06/10/2010
Toxic sludge leak in Hungary; Last minute athletics track work in Delhi; An Irish American Marine asks if the Iraq war worth it; and the TaxPayers' Alliance on child benefit.
World stories through the night, with Rhod Sharp.
The Tories are heading into the final day of their party conference. Political reporter Chris Mason and Mathew Sinclair the Director of the TaxPayers' Alliance talk about child benefit and what David Cameron will say later in his speech to close the annual gathering.
A burglar on parole has been found guilty of one of the most vicious multiple murders of recent years. As Randall Beach from the New Haven Register explains, Steven Hayes was found guilty of murdering a woman and her two daughters during a night of terror inside the family's home in a well-to-do Connecticut town.
A state of emergency has been declared in parts of Hungary after toxic sludge leaked from a plant in the west of the country -- killing at least four people. The 大象传媒's Nick Thorpe has been at the scene at Ijka in the west of the country all day.
A warning's been issued to visitors to a lake on the US-Mexican border, after a Colorado tourist was shot in the head as he drove a waterski on international waters. The Zapata County Sheriff, Sigfredo Gonzalez, tells us about the threat from bandits.
Was the Iraq war worth it?

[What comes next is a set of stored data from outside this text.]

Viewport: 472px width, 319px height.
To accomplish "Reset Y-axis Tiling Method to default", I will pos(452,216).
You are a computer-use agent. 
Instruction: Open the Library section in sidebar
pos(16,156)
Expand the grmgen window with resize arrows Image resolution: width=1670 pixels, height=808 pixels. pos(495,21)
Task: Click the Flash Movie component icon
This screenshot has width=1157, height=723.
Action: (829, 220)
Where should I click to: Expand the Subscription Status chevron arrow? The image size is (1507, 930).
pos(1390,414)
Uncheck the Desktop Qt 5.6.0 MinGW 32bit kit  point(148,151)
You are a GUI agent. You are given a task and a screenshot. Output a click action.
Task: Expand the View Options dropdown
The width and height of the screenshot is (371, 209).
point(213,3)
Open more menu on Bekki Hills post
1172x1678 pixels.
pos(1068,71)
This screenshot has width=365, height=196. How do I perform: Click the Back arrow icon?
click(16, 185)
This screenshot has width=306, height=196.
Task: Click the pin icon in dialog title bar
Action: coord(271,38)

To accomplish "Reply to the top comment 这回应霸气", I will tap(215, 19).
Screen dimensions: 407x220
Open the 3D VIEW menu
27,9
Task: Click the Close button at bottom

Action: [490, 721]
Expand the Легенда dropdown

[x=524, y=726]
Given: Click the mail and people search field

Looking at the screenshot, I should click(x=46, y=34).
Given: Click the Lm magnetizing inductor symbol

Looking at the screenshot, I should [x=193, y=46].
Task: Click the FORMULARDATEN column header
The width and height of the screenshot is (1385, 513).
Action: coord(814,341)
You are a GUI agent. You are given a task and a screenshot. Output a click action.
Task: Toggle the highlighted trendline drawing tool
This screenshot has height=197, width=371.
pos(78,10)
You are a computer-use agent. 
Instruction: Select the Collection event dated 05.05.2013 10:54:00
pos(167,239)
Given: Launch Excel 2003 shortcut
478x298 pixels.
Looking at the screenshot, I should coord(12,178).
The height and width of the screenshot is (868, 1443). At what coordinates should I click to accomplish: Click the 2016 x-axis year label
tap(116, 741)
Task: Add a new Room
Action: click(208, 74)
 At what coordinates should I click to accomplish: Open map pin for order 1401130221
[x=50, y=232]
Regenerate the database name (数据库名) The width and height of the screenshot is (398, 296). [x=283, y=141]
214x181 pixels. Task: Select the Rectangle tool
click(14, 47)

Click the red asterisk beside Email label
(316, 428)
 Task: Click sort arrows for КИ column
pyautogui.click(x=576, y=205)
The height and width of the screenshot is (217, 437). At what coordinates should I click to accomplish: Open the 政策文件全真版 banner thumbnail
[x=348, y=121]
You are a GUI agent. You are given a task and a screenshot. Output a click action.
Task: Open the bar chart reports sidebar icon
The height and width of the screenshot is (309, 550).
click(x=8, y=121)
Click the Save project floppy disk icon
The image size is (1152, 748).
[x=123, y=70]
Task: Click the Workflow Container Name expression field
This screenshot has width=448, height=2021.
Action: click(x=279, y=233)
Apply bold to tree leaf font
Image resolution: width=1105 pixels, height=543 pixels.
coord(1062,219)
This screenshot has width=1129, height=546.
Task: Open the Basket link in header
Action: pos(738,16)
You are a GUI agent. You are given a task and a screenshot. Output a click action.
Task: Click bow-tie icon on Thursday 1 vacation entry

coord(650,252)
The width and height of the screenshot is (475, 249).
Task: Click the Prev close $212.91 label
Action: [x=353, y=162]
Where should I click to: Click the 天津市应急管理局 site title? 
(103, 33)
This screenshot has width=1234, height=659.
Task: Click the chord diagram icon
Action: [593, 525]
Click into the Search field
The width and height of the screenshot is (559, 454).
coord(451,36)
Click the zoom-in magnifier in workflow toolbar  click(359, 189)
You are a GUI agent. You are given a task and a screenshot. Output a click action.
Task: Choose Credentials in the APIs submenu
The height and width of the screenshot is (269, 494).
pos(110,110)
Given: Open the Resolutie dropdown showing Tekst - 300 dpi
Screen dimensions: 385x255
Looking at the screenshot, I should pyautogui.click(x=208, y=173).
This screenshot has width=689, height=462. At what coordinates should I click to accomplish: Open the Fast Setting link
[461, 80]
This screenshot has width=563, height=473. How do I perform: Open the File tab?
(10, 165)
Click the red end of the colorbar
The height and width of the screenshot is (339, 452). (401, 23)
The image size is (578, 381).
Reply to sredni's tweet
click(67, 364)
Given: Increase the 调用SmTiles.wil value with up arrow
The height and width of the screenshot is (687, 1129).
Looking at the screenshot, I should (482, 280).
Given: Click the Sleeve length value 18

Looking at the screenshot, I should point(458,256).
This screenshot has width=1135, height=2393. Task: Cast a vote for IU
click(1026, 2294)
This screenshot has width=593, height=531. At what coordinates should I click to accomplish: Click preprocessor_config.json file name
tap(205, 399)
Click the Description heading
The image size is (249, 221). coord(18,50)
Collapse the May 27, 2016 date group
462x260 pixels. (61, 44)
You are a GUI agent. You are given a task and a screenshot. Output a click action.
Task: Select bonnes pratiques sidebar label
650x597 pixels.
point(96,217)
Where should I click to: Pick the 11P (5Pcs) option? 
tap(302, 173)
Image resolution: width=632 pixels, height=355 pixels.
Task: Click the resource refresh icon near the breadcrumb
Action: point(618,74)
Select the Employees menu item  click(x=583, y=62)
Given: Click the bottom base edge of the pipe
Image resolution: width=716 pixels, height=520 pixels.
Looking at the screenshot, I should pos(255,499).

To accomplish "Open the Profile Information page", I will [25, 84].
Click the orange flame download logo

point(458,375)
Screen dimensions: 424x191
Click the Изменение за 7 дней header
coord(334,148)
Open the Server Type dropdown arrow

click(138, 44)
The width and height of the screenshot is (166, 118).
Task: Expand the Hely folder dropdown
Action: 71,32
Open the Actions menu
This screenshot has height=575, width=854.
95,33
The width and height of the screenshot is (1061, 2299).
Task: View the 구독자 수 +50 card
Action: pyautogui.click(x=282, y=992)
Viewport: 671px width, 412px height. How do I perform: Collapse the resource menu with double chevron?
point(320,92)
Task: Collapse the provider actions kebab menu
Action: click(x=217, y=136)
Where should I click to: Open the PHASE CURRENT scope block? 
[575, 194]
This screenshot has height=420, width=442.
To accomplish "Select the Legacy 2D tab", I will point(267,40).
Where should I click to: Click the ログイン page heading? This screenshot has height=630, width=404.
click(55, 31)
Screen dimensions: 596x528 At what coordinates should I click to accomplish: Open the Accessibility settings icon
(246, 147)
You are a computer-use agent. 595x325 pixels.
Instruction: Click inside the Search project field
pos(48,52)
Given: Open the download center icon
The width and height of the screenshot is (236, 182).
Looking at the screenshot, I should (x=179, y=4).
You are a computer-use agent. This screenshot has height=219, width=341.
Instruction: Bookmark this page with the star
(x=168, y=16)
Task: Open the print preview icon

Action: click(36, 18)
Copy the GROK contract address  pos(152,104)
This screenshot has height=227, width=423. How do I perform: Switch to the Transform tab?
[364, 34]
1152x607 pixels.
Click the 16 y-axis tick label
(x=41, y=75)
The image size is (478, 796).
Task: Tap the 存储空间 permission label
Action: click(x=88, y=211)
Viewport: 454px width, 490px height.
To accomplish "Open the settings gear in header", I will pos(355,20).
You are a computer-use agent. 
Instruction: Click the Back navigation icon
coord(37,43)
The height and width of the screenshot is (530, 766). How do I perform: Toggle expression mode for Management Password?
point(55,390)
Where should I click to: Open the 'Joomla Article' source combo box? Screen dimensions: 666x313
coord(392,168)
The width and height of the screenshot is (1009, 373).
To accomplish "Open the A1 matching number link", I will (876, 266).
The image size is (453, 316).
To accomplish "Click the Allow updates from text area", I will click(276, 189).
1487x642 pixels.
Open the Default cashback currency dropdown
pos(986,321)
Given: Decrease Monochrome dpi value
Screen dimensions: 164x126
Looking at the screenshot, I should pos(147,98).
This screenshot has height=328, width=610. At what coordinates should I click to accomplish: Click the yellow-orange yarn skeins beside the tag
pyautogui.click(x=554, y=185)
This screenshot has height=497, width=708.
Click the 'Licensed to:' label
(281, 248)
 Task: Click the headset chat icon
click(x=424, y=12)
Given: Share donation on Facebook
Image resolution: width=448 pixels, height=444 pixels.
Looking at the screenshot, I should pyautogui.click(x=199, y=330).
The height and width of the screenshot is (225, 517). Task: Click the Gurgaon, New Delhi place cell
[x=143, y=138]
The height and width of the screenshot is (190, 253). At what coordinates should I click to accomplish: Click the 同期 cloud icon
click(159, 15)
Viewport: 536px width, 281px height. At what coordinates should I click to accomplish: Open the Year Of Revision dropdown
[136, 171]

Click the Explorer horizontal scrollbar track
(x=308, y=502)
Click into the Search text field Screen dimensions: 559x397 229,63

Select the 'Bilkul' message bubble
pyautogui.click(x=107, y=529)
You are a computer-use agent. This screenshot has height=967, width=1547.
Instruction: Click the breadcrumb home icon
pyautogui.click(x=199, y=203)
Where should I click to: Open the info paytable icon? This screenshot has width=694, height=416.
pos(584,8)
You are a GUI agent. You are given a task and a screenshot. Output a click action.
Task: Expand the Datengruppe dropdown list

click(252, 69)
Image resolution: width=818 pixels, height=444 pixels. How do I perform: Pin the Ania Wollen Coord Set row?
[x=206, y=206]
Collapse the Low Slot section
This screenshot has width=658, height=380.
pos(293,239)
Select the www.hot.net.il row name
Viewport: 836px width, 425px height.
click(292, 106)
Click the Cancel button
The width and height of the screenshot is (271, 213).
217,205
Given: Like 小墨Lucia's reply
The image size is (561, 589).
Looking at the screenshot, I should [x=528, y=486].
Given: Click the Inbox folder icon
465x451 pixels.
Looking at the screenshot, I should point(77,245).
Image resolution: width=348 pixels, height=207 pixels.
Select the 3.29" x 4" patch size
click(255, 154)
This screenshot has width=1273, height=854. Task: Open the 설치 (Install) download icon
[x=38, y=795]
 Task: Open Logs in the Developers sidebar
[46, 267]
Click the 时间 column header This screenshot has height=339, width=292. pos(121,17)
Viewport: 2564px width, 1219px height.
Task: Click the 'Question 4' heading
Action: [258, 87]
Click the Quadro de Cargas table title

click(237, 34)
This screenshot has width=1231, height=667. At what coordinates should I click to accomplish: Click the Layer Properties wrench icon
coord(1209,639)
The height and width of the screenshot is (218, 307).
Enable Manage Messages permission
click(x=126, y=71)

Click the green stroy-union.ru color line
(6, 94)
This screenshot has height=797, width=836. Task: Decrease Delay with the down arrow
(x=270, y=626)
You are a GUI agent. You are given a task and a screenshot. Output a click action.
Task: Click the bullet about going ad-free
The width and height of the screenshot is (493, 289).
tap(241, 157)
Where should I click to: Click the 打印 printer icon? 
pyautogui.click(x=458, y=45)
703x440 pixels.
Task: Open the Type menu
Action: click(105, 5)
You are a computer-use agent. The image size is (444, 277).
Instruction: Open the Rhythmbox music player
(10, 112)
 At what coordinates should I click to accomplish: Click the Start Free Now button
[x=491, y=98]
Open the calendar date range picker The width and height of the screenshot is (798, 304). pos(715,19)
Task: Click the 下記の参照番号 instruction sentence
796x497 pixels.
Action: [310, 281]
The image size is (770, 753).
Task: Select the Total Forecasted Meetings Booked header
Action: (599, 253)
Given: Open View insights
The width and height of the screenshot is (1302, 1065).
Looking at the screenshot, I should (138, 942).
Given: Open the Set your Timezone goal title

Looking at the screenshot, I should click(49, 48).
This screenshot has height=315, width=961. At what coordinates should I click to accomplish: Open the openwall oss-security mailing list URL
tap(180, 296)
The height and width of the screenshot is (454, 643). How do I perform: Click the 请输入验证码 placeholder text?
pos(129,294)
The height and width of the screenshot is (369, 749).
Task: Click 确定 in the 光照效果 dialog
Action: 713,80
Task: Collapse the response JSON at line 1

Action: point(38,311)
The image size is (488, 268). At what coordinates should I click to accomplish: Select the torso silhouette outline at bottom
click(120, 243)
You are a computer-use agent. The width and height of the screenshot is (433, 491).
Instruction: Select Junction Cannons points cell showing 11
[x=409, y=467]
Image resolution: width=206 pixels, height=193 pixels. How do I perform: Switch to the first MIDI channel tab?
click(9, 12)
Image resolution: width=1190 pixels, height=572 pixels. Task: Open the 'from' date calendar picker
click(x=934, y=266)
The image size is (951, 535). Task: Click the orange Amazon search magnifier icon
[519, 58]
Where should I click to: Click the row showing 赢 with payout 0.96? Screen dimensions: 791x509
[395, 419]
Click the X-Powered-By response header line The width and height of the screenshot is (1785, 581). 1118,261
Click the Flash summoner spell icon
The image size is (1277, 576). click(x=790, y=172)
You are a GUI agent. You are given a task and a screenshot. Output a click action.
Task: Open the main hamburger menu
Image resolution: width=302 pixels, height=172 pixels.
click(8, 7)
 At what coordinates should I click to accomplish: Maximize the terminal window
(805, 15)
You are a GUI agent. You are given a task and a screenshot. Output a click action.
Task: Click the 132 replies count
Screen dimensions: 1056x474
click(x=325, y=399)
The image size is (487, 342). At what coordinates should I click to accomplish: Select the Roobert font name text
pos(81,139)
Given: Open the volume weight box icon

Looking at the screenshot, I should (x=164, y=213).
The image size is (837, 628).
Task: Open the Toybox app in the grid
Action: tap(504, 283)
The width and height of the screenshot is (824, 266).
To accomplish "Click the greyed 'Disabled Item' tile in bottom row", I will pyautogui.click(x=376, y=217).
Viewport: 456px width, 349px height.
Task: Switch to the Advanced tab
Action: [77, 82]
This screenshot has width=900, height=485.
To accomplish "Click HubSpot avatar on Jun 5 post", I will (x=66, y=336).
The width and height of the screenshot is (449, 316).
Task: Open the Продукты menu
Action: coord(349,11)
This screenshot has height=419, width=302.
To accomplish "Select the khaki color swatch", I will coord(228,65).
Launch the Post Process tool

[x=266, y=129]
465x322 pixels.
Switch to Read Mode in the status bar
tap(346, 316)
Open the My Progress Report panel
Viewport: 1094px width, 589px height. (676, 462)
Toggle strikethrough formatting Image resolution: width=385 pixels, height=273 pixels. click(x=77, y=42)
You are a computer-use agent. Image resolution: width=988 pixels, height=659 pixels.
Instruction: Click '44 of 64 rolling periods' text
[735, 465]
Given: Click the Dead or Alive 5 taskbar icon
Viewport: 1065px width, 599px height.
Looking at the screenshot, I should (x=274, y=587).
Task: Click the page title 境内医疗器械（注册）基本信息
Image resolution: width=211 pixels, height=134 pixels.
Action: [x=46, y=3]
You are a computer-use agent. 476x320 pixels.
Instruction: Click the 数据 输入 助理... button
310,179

That's the question that kicks off a piece published in Tuesday's Irish Times by an Irish American Marine Corps officer on active duty. Paul Kane is a Marine veteran of Iraq, as well as a former Fellow of the International Security Program at Harvard's Kennedy School.
A transsexual who was refused permission to marry her boyfriend in a Hong Kong court has vowed to appeal the decision. We speak to Mike Vidler, her lawyer.
Our man in Delhi, Rahul Tandon, tells us work has been going on through the night at the Nehru Stadium to get the track ready for the start of the athletics later on - will it be ready in time?
Plus Rebecca Adlington in action in the pool at the Commonwealth Games, sporting matters Stateside from Todd Ant, heavy rains lash Jamaica, and why anyone judged to have sung the Philippines national anthem improperly could soon be judged to have committed a criminal offence, if the country's senate has its way.